Marx, K. (1894), dans Le Capital insiste sur les questions de domination des classes sociales,
sur la nécessité de changer les institutions, et le poids de l’histoire dans l’explication de la
relation salariale. La théorie de Marx dont s’inspire l’« économie politique radicale »
contemporaine, est basée sur le concept d’exploitation. Le salaire est déterminé par un rapport
de force entre travailleurs et capitalistes plutôt que par le système de marché.
L’approche institutionnaliste a été développée entre 1900 et 1930 par des auteurs tels que, John
commons, Thorstein Veblen, Westley Mitchell et Webbs. Webbs B.&Webbs,S.(1897), dans
Institutional Democracy. Elle accorde une place centrale à l’action collective, aux conditions
de travail à l’ensemble des phénomènes sociaux et plus généralement aux coutumes et
croyances ; c’est une approche interdisciplinaire qui met ensemble, l’économie, la sociologie
et la psychologie sociale.
Dans sa démarche, l’approche orthodoxe procède à la détermination de théories de
comportement des acteurs, à partir d’hypothèses déductives. L’approche institutionnelle, elle
insiste sur des méthodes d’investigation basées sur des enquêtes de terrain, des études
monographiques et recherches historiques afin de mieux comprendre les pratiques des acteurs.

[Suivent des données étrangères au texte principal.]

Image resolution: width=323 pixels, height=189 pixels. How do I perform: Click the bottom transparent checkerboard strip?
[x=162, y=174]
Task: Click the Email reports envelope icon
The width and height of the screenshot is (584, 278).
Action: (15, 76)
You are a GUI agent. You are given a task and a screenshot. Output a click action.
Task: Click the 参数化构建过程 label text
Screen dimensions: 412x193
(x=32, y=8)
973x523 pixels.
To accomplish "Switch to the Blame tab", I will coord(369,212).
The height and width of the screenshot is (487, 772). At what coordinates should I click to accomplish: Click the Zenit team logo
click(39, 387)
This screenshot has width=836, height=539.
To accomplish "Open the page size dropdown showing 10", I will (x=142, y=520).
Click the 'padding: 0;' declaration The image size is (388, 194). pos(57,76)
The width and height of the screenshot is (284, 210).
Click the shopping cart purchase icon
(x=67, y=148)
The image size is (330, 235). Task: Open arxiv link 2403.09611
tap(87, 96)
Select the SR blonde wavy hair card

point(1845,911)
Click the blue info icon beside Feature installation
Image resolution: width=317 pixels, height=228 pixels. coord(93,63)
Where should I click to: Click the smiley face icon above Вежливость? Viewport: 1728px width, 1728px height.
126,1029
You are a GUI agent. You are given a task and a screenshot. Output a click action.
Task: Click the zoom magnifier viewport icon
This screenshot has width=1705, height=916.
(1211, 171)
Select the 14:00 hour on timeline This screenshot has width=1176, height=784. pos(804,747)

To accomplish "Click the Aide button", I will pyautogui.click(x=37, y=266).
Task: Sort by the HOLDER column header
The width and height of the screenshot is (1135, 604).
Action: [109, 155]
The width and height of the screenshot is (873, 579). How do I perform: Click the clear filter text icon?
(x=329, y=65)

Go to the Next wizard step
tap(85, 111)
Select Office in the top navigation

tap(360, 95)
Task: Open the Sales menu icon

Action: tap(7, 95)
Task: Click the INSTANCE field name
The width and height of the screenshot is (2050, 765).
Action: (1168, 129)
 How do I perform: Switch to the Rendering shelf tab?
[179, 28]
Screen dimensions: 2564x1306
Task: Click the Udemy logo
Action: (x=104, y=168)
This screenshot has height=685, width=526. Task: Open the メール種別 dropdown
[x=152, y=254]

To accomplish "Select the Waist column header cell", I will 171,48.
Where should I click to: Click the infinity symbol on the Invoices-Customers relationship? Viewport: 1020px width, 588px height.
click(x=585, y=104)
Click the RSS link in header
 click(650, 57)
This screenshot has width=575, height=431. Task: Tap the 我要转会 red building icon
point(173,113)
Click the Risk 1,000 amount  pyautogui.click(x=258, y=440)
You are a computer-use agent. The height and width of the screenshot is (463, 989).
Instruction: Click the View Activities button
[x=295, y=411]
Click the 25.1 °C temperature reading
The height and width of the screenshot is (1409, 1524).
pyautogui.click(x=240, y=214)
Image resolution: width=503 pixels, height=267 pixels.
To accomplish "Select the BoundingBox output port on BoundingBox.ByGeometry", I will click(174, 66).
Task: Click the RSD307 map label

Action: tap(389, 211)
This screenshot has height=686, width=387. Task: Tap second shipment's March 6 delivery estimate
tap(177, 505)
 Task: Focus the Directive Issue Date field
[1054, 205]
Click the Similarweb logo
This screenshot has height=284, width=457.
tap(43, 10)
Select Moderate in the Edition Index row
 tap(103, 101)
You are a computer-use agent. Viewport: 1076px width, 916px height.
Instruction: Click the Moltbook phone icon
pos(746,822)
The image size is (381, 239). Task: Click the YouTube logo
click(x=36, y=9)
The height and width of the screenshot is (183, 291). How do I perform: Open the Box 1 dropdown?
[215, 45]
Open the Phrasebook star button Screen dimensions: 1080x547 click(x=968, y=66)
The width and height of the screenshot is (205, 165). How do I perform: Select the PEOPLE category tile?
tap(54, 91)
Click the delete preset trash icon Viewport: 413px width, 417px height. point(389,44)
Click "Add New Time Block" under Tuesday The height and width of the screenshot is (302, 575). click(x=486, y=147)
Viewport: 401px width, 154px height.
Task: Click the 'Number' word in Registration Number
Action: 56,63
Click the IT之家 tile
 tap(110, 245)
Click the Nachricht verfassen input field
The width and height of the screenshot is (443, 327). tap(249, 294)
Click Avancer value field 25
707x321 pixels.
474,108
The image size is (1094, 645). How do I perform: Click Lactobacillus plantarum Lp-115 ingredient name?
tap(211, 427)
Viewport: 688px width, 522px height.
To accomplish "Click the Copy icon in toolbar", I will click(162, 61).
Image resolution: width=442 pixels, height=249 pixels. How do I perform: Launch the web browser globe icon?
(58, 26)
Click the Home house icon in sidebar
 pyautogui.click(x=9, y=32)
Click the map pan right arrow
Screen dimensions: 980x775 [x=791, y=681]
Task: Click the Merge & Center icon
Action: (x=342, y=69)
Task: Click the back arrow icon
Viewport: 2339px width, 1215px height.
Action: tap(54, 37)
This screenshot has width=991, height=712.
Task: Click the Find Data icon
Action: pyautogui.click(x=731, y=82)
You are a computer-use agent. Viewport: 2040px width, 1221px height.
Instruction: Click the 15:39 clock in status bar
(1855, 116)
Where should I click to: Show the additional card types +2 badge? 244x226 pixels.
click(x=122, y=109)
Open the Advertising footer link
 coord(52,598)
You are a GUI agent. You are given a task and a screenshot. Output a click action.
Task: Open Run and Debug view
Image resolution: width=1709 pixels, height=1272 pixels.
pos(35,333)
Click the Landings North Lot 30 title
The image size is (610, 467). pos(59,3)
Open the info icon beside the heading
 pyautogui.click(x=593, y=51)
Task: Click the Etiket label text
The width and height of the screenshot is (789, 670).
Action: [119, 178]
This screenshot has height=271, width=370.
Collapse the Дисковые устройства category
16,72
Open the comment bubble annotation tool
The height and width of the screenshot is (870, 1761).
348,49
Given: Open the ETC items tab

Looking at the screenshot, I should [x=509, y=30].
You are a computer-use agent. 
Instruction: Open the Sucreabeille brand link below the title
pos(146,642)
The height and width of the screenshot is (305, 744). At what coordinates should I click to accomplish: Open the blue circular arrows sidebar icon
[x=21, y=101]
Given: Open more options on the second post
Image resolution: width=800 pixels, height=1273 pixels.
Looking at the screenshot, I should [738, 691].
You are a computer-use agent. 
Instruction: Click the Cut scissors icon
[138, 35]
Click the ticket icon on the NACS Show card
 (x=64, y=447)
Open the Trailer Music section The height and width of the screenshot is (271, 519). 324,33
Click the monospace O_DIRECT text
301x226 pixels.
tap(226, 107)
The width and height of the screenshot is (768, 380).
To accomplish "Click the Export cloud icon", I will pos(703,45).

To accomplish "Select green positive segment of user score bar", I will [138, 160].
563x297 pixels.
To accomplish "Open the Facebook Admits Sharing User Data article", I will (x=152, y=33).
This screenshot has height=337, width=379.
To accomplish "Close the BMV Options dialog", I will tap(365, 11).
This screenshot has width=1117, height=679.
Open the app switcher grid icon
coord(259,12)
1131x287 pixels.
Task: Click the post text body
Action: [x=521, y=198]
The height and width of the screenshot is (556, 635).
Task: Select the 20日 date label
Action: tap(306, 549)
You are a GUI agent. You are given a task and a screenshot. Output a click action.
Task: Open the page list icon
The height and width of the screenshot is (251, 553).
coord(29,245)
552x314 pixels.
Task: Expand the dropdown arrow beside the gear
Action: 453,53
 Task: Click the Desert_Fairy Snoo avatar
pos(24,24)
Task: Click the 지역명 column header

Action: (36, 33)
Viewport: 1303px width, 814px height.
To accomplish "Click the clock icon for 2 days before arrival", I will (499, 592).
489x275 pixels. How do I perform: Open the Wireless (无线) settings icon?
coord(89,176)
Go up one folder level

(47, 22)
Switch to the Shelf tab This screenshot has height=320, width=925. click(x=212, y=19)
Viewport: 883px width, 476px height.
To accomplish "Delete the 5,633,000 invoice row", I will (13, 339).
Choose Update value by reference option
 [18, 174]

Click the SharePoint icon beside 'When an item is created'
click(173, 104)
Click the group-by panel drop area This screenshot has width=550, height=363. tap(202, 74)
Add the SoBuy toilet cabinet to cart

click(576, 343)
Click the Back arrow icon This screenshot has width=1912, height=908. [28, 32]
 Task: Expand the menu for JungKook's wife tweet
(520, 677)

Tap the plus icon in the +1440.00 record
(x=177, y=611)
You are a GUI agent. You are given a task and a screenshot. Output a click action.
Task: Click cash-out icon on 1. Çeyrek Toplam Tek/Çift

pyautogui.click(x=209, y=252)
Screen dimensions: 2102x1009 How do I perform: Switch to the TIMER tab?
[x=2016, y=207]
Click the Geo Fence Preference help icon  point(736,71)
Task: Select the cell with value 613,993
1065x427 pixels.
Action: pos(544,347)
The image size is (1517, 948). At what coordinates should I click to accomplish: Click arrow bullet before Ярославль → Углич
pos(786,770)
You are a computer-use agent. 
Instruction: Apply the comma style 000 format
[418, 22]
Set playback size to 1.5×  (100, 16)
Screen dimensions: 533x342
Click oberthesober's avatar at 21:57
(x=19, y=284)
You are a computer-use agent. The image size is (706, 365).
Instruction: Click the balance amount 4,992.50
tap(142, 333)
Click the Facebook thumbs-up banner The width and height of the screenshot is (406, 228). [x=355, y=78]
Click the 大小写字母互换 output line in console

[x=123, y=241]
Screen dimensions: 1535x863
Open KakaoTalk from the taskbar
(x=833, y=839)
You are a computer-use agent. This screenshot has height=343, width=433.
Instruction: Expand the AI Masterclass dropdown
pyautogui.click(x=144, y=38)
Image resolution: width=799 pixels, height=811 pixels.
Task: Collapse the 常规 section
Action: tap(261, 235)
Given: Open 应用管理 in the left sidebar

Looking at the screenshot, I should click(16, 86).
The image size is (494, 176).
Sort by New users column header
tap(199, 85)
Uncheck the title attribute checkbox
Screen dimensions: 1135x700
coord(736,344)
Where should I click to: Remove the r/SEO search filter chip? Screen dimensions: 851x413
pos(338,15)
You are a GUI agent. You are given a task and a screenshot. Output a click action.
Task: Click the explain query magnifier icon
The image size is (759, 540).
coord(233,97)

Il est à remarquer que ces deux approches ne sont pas à opposer de manière systématique dans
la mesure où il s’agit plus d’une question de rôle à assigner que de méthodes à opposer ; elles
sont le plus souvent complémentaires. Une étude historique par exemple n’est pas opposée à la
recherche analytique qui est le cœur de l’approche orthodoxe:
L’approche économique reste indispensable car il est souvent nécessaire de disposer non
seulement d’une bonne théorie du marché du travail mais aussi de l’entreprise, des marchés des
produits, des marchés financiers, etc.